Paudel Dev, Wang Liping, Poudel Ravin, Acharya Janam P, Victores Samantha, de Souza Cleber Henrique Lopes, Rios Esteban, Wang Jianping
Agronomy Department, University of Florida, Gainesville, FL, USA.
Department of Plant Pathology, University of Florida, Gainesville, FL, USA.
Environ Microbiome. 2023 Jul 18;18(1):60. doi: 10.1186/s40793-023-00517-6.
Legumes such as peanut (Arachis hypogea) can fulfill most of their nitrogen requirement by symbiotic association with nitrogen-fixing bacteria, rhizobia. Nutrient availability is largely determined by microbial diversity and activity in the rhizosphere that influences plant health, nutrition, and crop yield, as well as soil quality and soil fertility. However, our understanding of the complex effects of microbial diversity and rhizobia inoculation on crop yields of different peanut cultivars under organic versus conventional farming systems is extremely limited. In this research, we studied the impacts of conventional vs. organic cultivation practices and inoculation with commercial vs. single strain inoculum on peanut yield and soil microbial diversity of five peanut cultivars. The experiment was set up in the field following a split-split-plot design. Our results from the 16 S microbiome sequencing showed considerable variations of microbial composition between the cultivation types and inoculum, indicating a preferential association of microbes to peanut roots with various inoculum and cropping system. Alpha diversity indices (chao1, Shannon diversity, and Simpson index) of soil microbiome were generally higher in plots with organic than conventional inorganic practices. The cultivation type and inoculum explained significant differences among bacterial communities. Taxonomic classification revealed two phyla, TM6 and Firmicutes were significantly represented in inorganic as compared to organic soil, where significant phyla were Armatimonadetes, Gemmatimonadetes, Nitrospirae, Proteobacteria, Verrucomicrobia, and WS3. Yields in the organic cultivation system decreased by 10-93% of the yields in the inorganic cultivation system. Cultivar G06 and T511 consistently showed relative high yields in both organic and inorganic trials. Our results show significant two-way interactions between cultivation type and genotype for most of the trait data collected. Therefore, it is critical for farmers to choose varieties based on their cultivation practices. Our results showed that bacterial structure was more uniform in organic fields and microbial diversity in legumes was reduced in inorganic fields. This research provided guides for farmers and scientists to improve peanut yield while promoting microbial diversity and increasing sustainability.
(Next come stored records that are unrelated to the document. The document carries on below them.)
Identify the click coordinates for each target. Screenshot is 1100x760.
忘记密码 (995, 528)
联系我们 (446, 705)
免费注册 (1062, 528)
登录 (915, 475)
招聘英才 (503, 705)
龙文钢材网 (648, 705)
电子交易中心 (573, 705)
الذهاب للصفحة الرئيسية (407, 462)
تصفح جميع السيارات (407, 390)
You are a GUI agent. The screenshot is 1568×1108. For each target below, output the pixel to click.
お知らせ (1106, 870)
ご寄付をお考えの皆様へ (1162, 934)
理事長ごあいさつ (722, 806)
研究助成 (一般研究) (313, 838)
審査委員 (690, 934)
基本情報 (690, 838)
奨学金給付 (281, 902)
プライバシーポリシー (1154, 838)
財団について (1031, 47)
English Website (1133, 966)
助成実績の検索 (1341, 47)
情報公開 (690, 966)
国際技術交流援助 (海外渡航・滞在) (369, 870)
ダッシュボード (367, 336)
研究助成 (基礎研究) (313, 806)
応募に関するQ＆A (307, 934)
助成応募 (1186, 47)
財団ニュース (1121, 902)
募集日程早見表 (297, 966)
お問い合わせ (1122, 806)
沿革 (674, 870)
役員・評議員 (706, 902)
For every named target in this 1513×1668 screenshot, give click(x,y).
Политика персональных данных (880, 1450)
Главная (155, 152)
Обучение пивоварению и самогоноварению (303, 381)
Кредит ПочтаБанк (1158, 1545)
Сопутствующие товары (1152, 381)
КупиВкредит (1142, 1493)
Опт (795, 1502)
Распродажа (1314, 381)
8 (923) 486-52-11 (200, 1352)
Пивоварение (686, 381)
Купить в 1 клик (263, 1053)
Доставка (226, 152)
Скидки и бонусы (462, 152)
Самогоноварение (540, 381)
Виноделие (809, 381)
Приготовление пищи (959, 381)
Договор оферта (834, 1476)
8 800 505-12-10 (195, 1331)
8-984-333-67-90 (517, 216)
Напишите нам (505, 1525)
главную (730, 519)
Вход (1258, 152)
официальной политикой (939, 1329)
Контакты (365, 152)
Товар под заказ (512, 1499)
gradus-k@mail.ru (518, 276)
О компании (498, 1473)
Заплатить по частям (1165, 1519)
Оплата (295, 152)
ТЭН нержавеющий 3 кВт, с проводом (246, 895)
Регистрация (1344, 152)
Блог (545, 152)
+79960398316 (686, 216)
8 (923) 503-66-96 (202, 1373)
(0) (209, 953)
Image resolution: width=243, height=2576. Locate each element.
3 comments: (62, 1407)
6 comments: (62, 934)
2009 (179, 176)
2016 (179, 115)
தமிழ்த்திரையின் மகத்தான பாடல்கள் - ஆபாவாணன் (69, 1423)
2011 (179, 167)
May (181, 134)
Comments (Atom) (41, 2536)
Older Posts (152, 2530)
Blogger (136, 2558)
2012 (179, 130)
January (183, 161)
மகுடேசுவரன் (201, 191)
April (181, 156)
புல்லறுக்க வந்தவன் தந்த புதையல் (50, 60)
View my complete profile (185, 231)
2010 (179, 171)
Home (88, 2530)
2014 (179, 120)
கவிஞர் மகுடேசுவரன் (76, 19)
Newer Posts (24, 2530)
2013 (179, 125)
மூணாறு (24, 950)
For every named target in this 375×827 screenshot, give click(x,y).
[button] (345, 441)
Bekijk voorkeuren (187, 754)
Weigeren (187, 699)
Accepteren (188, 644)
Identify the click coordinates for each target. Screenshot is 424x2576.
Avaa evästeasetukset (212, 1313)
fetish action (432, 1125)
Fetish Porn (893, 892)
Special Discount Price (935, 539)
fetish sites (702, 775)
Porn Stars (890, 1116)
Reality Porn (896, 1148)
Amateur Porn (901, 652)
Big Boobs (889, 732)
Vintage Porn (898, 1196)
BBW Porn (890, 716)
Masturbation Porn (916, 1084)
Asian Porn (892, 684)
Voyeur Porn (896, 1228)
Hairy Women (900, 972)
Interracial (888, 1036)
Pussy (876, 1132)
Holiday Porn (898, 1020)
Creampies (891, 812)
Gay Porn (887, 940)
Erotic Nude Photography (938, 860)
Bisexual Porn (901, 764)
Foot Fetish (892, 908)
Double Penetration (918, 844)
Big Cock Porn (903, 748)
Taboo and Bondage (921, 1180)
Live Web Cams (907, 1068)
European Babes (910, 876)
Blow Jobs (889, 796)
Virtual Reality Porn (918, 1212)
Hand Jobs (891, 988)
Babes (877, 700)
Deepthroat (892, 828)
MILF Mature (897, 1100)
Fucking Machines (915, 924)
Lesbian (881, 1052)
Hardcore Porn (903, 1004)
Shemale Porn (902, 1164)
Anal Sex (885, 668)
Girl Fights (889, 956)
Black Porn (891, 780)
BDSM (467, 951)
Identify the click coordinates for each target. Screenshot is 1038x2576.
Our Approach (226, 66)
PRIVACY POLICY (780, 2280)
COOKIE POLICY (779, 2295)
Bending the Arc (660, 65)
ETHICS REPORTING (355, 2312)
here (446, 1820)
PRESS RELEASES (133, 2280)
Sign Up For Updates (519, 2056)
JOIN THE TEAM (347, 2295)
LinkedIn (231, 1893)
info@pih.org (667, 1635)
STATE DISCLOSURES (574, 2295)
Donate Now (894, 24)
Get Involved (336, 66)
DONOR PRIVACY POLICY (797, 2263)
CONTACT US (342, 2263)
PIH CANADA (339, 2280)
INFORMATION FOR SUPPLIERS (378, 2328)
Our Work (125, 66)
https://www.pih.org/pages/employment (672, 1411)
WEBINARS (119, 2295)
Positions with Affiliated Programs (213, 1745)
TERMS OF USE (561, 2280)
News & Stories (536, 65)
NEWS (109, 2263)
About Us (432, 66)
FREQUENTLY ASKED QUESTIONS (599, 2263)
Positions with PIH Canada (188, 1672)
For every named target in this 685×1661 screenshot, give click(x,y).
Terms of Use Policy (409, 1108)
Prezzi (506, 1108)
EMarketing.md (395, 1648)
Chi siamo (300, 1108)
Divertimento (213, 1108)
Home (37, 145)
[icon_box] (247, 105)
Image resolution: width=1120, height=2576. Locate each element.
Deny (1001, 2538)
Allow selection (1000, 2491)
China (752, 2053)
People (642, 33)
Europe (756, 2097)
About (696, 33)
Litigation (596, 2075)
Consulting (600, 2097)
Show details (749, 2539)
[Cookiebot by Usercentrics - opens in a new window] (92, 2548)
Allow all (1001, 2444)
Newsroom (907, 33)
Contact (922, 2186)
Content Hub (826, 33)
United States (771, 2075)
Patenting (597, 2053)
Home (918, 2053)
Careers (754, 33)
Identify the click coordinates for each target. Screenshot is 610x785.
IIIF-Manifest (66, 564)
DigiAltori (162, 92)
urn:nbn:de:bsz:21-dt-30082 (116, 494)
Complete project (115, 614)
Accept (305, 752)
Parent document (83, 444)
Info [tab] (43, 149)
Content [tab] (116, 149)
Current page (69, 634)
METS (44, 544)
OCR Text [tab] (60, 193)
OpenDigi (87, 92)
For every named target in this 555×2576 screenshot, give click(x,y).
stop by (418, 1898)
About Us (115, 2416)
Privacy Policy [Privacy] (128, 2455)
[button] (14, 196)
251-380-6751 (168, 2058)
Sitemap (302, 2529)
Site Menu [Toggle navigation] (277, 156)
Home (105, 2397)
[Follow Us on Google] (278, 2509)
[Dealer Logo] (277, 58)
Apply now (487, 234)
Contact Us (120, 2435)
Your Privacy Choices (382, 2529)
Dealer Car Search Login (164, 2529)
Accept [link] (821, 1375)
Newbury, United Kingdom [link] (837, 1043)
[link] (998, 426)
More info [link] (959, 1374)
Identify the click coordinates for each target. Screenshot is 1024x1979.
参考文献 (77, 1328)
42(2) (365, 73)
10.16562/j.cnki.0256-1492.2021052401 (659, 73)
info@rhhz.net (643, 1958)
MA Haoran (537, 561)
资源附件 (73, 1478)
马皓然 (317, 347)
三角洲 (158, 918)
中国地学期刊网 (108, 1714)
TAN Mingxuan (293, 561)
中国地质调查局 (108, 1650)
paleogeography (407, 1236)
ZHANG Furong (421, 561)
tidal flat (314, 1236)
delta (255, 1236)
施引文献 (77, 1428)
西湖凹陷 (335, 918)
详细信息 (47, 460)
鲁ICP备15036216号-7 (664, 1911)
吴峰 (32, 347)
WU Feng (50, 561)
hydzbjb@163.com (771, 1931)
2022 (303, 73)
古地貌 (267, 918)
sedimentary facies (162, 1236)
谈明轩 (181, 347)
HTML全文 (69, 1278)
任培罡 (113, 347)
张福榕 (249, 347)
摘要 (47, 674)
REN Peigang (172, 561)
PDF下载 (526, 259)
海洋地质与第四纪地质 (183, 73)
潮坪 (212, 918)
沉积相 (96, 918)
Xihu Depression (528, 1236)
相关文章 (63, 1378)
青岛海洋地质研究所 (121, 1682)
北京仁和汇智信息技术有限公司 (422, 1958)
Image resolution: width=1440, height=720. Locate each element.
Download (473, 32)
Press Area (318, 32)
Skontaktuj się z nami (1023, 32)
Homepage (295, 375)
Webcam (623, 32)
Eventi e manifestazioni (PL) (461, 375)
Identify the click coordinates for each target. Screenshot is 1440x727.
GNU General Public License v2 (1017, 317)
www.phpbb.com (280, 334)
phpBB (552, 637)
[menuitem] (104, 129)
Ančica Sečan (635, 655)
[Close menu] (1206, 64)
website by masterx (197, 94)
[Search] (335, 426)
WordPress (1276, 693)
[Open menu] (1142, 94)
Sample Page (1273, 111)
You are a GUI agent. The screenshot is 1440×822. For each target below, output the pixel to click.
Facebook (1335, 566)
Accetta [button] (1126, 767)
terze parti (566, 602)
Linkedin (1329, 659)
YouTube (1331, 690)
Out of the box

诸如花生(Arachis hypogea)之类的豆科植物可以通过与固氮细菌根瘤菌的共生关系来满足其大部分氮需求。养分的有效性在很大程度上取决于根际微生物的多样性和活性,这会影响植物健康、营养和作物产量,以及土壤质量和土壤肥力。然而,我们对于有机和传统耕作系统下微生物多样性和根瘤菌接种对不同花生品种作物产量的复杂影响的了解极为有限。在本研究中,我们研究了传统与有机种植方式以及商业接种物与单菌株接种物对五个花生品种的花生产量和土壤微生物多样性的影响。该实验在田间采用裂区裂区设计进行设置。我们16S微生物组测序的结果表明,种植类型和接种物之间的微生物组成存在相当大的差异,表明不同接种物和种植系统下微生物与花生根存在优先关联。土壤微生物组的α多样性指数(chao1、香农多样性和辛普森指数)在采用有机种植的地块中总体上高于传统无机种植方式。种植类型和接种物解释了细菌群落之间的显著差异。分类学分类显示,与有机土壤相比,无机土壤中显著代表的两个门是TM6和厚壁菌门,而有机土壤中的显著门类是装甲菌门、芽单胞菌门、硝化螺旋菌门、变形菌门、疣微菌门和WS3。有机种植系统的产量比无机种植系统的产量降低了10% - 93%。品种G06和T511在有机和无机试验中始终表现出相对较高的产量。我们的结果表明,对于收集的大多数性状数据,种植类型和基因型之间存在显著的双向相互作用。因此,农民根据其种植方式选择品种至关重要。我们的结果表明,有机田中的细菌结构更均匀,而无机田中豆科植物的微生物多样性降低。本研究为农民和科学家提高花生产量、促进微生物多样性和增强可持续性提供了指导。